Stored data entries
[Start of Attachment]

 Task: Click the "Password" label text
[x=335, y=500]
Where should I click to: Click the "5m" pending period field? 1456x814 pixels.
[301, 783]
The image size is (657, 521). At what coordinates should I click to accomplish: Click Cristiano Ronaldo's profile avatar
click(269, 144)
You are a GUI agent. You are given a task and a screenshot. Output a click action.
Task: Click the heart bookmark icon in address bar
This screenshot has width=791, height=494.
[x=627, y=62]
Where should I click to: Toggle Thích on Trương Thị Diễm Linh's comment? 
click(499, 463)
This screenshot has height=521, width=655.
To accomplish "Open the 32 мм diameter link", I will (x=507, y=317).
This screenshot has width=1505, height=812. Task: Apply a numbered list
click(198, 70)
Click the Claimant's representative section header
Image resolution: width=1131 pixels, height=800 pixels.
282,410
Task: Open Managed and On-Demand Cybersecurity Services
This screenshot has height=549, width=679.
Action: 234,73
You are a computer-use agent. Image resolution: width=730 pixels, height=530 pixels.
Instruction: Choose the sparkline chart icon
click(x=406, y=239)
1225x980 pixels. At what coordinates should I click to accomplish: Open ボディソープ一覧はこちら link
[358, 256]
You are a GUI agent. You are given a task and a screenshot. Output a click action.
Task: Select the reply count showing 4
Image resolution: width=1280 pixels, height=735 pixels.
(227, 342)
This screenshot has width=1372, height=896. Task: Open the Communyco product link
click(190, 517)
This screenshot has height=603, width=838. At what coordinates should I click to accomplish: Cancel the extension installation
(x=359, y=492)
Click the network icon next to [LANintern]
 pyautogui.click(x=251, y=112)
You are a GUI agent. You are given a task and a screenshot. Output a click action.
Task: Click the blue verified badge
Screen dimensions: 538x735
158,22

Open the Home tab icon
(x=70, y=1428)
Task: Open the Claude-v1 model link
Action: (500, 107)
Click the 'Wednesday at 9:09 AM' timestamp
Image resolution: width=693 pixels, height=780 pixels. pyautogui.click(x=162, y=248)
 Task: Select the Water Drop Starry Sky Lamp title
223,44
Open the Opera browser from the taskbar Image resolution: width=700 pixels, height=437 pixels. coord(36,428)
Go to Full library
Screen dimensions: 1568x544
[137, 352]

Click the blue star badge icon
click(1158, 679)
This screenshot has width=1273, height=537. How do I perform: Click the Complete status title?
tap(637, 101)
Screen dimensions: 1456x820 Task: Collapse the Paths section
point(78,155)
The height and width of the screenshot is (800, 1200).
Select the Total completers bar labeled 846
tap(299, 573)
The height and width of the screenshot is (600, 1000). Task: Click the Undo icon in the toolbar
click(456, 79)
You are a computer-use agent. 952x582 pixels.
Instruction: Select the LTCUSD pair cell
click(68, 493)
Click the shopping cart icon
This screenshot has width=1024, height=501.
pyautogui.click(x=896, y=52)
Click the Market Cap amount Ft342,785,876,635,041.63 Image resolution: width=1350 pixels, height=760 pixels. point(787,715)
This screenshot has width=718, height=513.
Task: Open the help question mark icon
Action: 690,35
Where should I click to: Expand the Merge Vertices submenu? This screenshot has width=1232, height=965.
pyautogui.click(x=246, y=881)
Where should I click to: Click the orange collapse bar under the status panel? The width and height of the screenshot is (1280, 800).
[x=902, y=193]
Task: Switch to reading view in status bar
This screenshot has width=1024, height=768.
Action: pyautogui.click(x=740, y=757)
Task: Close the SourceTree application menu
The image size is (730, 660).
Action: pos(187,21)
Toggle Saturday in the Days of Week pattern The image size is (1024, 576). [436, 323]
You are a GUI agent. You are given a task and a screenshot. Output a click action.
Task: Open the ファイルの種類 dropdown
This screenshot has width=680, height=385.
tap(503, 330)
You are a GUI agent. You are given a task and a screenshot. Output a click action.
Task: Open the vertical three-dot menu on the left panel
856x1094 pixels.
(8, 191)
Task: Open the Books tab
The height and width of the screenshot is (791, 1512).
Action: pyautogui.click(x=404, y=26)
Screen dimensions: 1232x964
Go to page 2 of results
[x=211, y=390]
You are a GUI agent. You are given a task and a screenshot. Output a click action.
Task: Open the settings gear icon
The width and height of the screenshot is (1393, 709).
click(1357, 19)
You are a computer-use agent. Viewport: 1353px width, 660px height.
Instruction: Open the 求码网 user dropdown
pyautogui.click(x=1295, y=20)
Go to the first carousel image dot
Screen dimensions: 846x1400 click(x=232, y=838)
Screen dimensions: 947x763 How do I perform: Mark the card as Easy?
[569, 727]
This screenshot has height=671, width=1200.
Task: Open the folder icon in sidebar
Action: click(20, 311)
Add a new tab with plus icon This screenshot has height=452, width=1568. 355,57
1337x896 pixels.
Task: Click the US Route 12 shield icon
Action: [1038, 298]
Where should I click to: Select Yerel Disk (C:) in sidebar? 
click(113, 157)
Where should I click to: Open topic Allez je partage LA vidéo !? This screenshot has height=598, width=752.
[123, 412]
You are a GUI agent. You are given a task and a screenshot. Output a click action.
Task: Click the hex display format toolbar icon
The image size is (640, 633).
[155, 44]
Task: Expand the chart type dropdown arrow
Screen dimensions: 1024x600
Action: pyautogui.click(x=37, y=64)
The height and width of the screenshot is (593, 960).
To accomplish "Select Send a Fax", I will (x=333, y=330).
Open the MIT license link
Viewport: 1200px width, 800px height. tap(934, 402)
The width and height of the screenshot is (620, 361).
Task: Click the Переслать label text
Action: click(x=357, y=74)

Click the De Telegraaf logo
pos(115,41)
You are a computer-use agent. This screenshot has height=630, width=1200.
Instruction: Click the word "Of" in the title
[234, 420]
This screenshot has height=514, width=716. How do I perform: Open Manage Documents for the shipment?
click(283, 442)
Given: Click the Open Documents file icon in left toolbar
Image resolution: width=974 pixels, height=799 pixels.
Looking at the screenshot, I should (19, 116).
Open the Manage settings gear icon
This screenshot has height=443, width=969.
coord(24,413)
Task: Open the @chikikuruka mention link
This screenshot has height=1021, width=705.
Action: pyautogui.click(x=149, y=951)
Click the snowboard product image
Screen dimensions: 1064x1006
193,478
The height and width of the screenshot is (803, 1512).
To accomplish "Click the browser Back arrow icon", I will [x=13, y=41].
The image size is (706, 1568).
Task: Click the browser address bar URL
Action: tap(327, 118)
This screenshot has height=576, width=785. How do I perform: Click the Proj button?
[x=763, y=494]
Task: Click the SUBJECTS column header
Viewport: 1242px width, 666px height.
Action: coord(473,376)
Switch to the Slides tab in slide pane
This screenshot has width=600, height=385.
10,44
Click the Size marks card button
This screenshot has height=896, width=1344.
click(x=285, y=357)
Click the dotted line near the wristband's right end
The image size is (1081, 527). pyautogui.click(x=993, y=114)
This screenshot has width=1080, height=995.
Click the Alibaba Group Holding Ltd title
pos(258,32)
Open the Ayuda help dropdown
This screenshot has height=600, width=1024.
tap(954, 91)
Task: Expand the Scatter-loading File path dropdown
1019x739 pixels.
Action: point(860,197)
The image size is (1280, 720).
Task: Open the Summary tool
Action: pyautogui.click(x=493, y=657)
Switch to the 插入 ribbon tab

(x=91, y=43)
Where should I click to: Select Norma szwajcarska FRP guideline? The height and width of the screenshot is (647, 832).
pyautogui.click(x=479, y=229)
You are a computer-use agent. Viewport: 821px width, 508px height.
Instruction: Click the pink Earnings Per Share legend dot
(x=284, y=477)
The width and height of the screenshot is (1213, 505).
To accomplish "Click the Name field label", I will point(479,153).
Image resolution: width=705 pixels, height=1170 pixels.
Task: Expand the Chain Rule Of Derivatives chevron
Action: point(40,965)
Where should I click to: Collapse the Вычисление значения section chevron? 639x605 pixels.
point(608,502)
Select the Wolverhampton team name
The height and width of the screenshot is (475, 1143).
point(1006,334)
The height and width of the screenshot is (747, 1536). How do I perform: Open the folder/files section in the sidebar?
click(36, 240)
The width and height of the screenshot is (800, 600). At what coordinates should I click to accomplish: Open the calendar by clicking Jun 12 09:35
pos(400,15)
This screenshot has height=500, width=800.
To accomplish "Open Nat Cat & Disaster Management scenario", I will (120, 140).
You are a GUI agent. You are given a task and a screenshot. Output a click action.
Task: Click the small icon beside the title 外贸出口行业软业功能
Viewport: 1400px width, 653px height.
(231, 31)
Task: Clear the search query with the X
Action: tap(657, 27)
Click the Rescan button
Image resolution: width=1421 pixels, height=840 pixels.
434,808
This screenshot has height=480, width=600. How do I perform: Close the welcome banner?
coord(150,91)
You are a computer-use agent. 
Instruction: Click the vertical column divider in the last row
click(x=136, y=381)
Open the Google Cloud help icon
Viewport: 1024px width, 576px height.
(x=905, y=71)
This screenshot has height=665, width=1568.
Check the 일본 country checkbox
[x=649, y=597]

[End of Attachment]

WHAT NEEDS TO BE DONE – Show all lines from the data above in which the word "left" appears.

ANSWER TO THE PROBLEM –
Task: Open the vertical three-dot menu on the left panel
Given: Click the Open Documents file icon in left toolbar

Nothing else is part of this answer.